Nel suo primo romanzo Stead gioca su livelli stilistici diversi, passando dall’intimismo all’azione, dal cronachismo alla satira, alternando con sapienza toni drammatici e ironici. Di quando in quando, poi, il narratore in terza persona si palesa come una specie di “coscienza nazionale” che commenta le vicende fanta-storiche da un’ipotetica retrospettiva, dando a intendere che scrive in un’epoca in cui la dittatura di Volkner e l’occupazione americana sono lontane, usando uno stile parodisticamente retorico e pomposo. Come è tipico della narrativa “degli antipodi”, il senso del paesaggio è molto marcato, al punto che la natura diventa più di uno sfondo o un ambiente, ma un vero co-protagonista, a tutti gli effetti partecipe delle vicende e delle azioni dei personaggi.

Il nucleo del romanzo è comunque il personaggio di Smith, scandagliato a fondo nel suo tentativo di auto-realizzazione, che vede nelle vicende private e nazionali (fine del matrimonio, dittatura, guerriglia, occupazione) di volta in volta opportunità od ostacoli a quella pace interiore tanto agognata e tanto contrastata. Allo stesso tempo, l’autore costruisce attorno a Smith una rete di personaggi di contorno sempre ben sbalzati e caratterizzati con grande umanità, benché siano sempre rappresentati nel loro legame con Smith, e appaiono in scena sempre e solo in relazione con lui.

Felice dal punto di vista stilistico e psicologico, il romanzo trova qualche intoppo e inverosimiglianza nello svolgimento della trama (vedi la fuga di Smith dalla casa di Volkner, decisamente puerile, o la trovata del rifugio nell’albergo).

Anche il finale del romanzo ha suscitato diverse perplessità fra lettori e critici, giudicato da molti troppo allusivo e sfuggente, poco coerente con il resto del libro. Si può discutere se si tratti di una preziosità dai valori simbolici variamente interpretabili, o di un espediente nato dall’incapacità di trovare una soluzione valida all’intreccio, ma personalmente l’ho trovato suggestivo e persino poetico, e non così immotivato se si considera che Smith è una persona che cerca solo la tranquillità.

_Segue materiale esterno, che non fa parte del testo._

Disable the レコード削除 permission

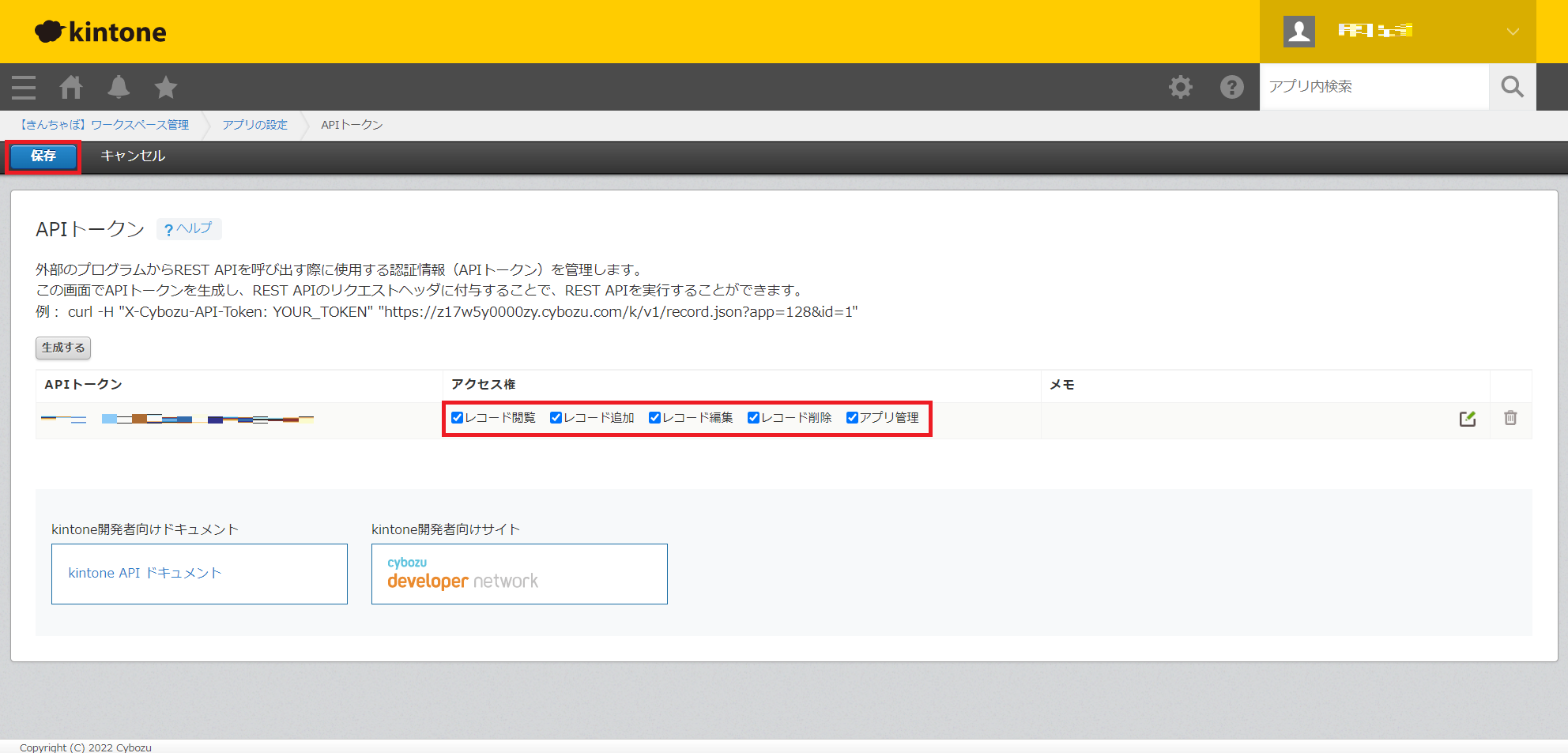click(753, 418)
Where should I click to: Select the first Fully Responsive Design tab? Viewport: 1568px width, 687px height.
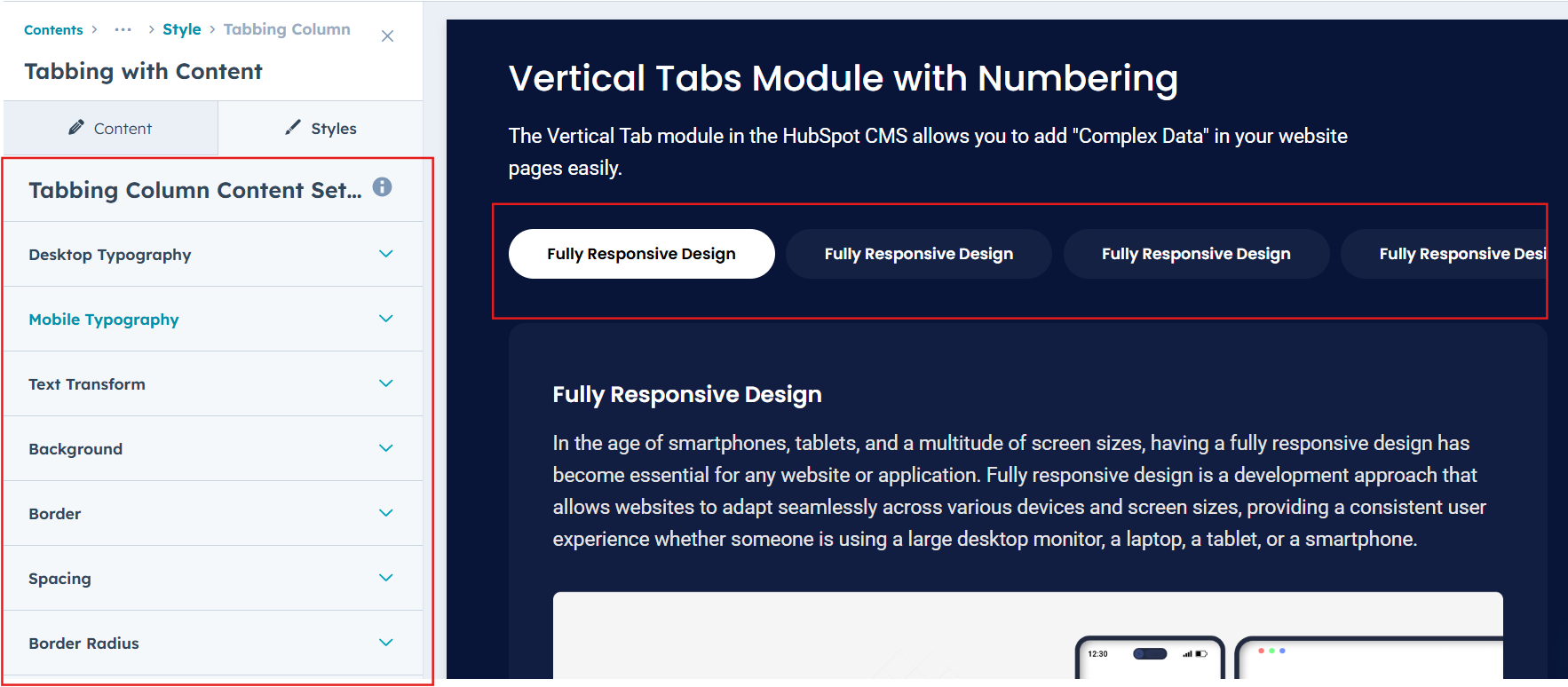(x=641, y=254)
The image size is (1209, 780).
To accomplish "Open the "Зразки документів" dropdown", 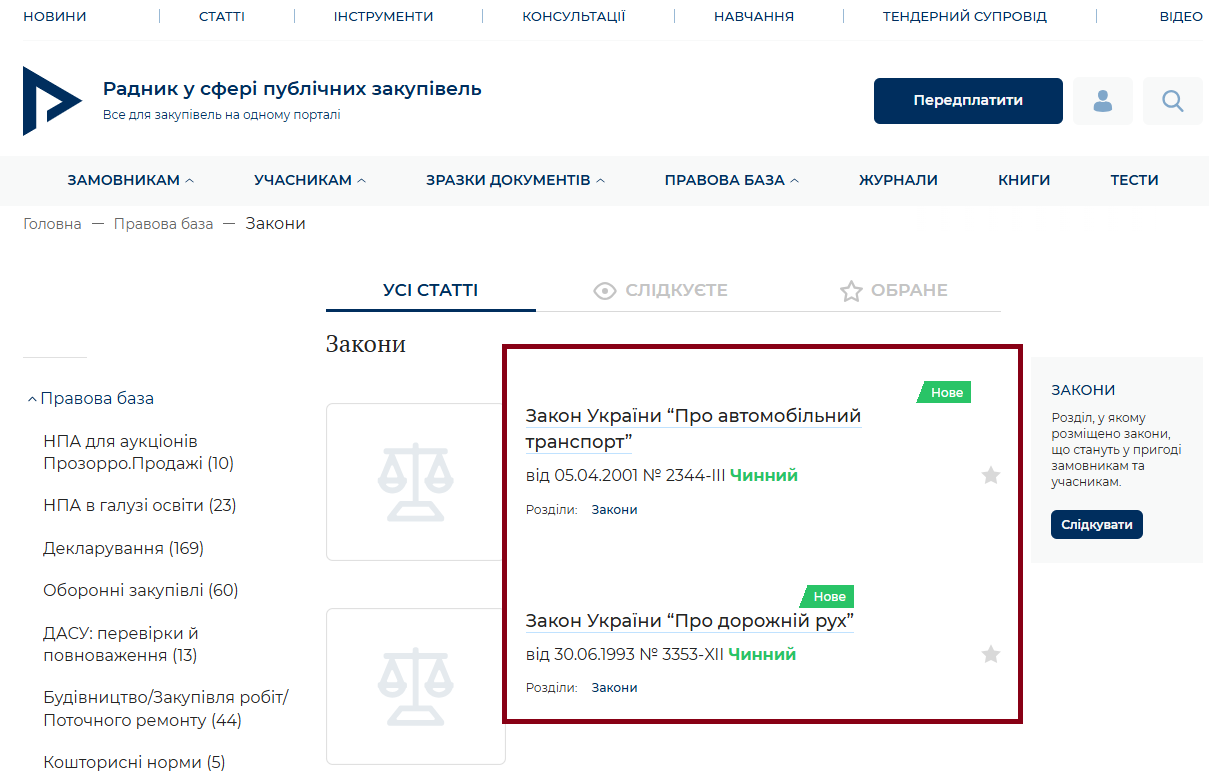I will click(515, 181).
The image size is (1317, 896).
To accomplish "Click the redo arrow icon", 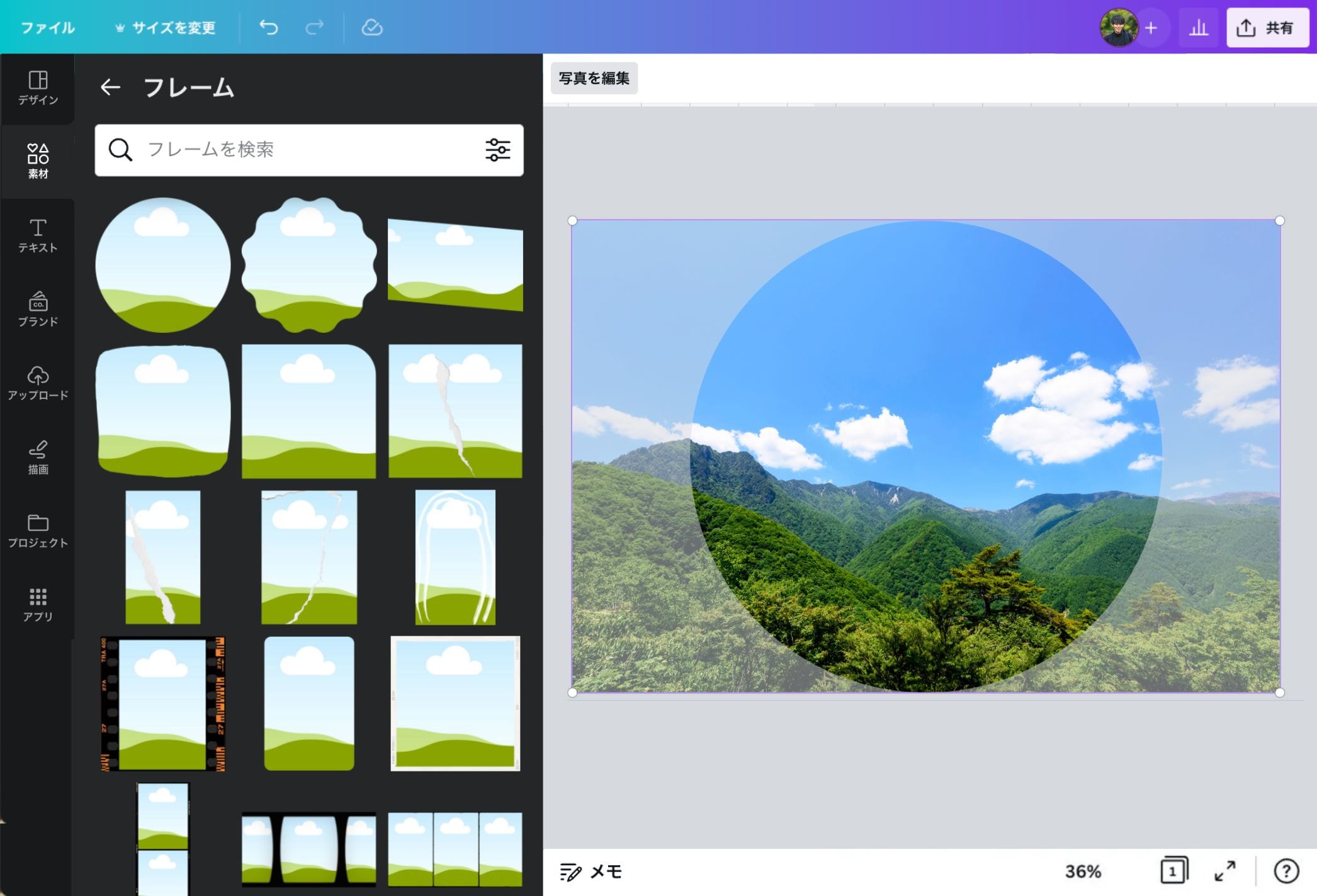I will pyautogui.click(x=314, y=27).
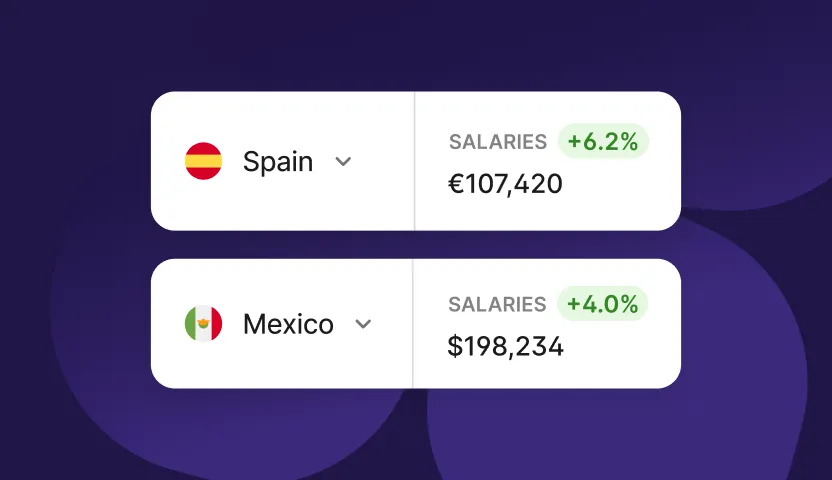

Dal punto di vista politico, il romanzo trova una sorprendente attualità proprio nel personaggio di Volkner. La sua capacità di conquistare il favore popolare, le sue corde propagandistiche, suonano sinistramente simile a quelle di diversi movimenti attuali che promettono ordine e pacificazione sociale, anche a prezzo delle garanzie democratiche.

SMITH’S DREAM è inedito in Italia, come tutta la produzione di C.K. Stead, e come del resto la quasi totalità della letteratura neozelandese. Il romanzo ha una particolarità: le donne vengono menzionate solo con il nome di battesimo, mentre gli uomini (incluso Smith e Volkner) solo con il cognome. Unica eccezione è Arthur Buckman, il protettivo e paterno suocero di Smith.